Work order — Could you find every line in the entries below that holds the word "computer" and copy it?

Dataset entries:
-.-.-

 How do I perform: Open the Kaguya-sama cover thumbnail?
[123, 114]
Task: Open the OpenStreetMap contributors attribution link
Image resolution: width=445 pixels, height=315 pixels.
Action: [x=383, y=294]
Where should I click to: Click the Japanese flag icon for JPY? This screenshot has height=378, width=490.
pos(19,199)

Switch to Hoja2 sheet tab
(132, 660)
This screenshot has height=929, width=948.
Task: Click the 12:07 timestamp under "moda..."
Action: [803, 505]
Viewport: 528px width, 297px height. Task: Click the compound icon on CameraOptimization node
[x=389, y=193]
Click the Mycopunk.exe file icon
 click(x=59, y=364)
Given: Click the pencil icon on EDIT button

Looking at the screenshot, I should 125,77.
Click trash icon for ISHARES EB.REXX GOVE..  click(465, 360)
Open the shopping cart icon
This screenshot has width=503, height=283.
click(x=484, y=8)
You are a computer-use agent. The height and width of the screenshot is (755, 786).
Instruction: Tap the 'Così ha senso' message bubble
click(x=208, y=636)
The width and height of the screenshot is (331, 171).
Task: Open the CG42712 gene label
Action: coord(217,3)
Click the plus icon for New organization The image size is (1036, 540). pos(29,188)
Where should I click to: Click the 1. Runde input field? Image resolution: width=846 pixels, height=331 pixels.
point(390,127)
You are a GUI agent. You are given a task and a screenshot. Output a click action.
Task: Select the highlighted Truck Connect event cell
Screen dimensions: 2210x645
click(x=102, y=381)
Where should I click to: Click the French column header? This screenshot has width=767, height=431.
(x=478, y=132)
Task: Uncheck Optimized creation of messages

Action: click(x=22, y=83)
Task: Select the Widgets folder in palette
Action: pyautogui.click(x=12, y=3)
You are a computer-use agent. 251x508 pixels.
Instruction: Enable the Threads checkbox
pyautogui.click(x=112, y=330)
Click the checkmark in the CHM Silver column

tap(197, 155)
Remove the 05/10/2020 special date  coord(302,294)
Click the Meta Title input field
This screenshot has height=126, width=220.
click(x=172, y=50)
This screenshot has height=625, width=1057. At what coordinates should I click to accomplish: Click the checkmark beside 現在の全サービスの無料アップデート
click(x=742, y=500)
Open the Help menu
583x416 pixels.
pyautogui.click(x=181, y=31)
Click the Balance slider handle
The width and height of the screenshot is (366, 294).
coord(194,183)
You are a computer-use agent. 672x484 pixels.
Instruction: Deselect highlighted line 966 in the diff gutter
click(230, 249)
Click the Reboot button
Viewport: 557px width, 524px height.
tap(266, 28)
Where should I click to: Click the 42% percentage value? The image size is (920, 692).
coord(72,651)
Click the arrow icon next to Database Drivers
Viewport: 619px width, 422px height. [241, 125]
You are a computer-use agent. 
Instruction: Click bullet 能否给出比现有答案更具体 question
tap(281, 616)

-.-.-

Task response —
You are a computer-use agent. The height and width of the screenshot is (755, 786).
You are a computer-use agent. 251x508 pixels.
You are a computer-use agent. 672x484 pixels.
You are a computer-use agent. 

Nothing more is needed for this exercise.